Fotoğraf: MA
Zamanaşımına uğrayan Fehmi Tosun dosyasını bianet’e değerlendiren kızı, Avukat Jiyan Tosun, “Babamın dosyası da diğer kayıp dosyalarından farksız değil, bu da hepimiz umutsuzluk verici” dedi.
“Dosya yıllarca bekletilip sonra da kapatıldı”
Avukat Jiyan Tosun, babasının kaybedilmesiyle ilgili dosyadaki cezasızlık ve hukuki süreç ile ilgili, “Bütün kayıp dosyalarında yargı, suçların üstünü örtme aracı olarak kullanılıyor. Babamın dosyası da bu dosyalardan biri. Avrupa İnsan Hakları Mahkemesi (AİHM) kararına rağmen hiçbir soruşturma yürütülmedi. Savcılık bir soruşturma numarası verdi ama gerçek bir araştırma yapılmadı. Savcı tanıklara başvurmadı, babamı kaçıran aracın plakasına dair bir işlem yapılmadı. Dosya yıllarca bekletilip sonra da kapatıldı” diye konuştu.
“AYM başvuruları reddediyor”
Jiyan Tosun, bütün kayıp dosyalarında da aynı şeyin yaşandığını ekledi: “Anayasa Mahkemesinin özellikle son süreçte verdiği kararlarda, etkin soruşturma veya uzun yargılama konusunda başvurular reddediliyor. Soruşturmanın bitmesi beklenip o zaman başvuru yapıldığında da yine ret kararları veriliyor.”

● **Kayıtlı Veriler**:
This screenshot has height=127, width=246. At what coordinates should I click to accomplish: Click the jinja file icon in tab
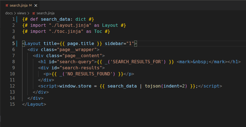7,6
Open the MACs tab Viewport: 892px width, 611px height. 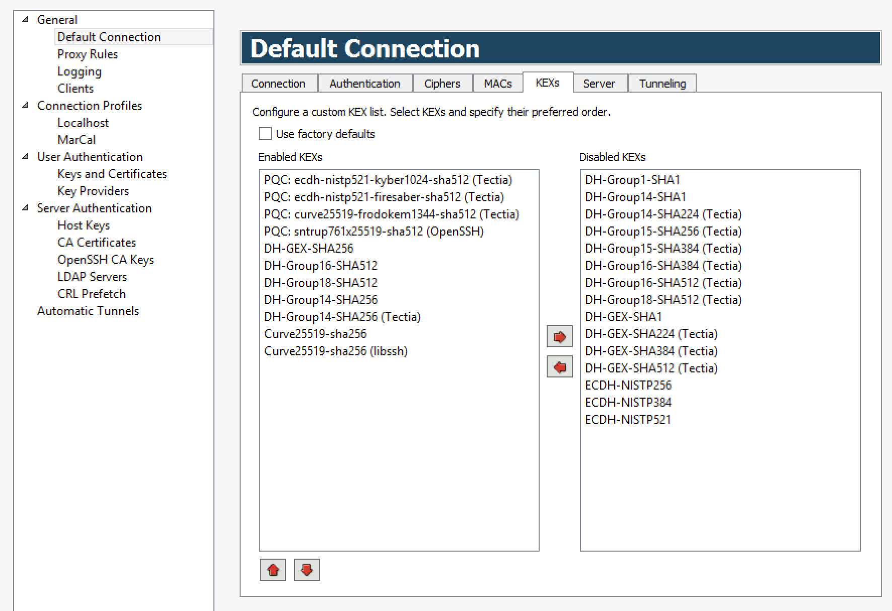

● **Yönergeler**:
[1] Fehmi Tosun haberine göre Jiyan Tosun'un, babasının dosyasında yapılmadığını söylediği işlemlerin tamamını sıralayınız.
[2] Fehmi Tosun haberine göre aşağıdaki ifadelerin her biri doğru mudur? Her birini "evet" veya "hayır" ile yanıtlayınız ve haberdeki belirleyici sözleri aynen aktarınız.
(a) Fehmi Tosun dosyası zamanaşımına uğramıştır.
(b) Savcılık dosya için bir soruşturma numarası vermemiştir.
(c) Jiyan Tosun, Fehmi Tosun'un oğludur.
[3] Fehmi Tosun haberinde Jiyan Tosun, hangi mahkemenin kararına rağmen hiçbir soruşturma yürütülmediğini belirtmektedir?

● **Çözümler**:
[1]
- Avrupa İnsan Hakları Mahkemesi kararına rağmen hiçbir soruşturma yürütülmedi.
- Gerçek bir araştırma yapılmadı.
- Savcı tanıklara başvurmadı.
- Babasını kaçıran aracın plakasına dair bir işlem yapılmadı.

[2]
(a) Evet: "Zamanaşımına uğrayan Fehmi Tosun dosyasını"
(b) Hayır: "Savcılık bir soruşturma numarası verdi"
(c) Hayır: "kızı, Avukat Jiyan Tosun"

[3] Avrupa İnsan Hakları Mahkemesi (AİHM).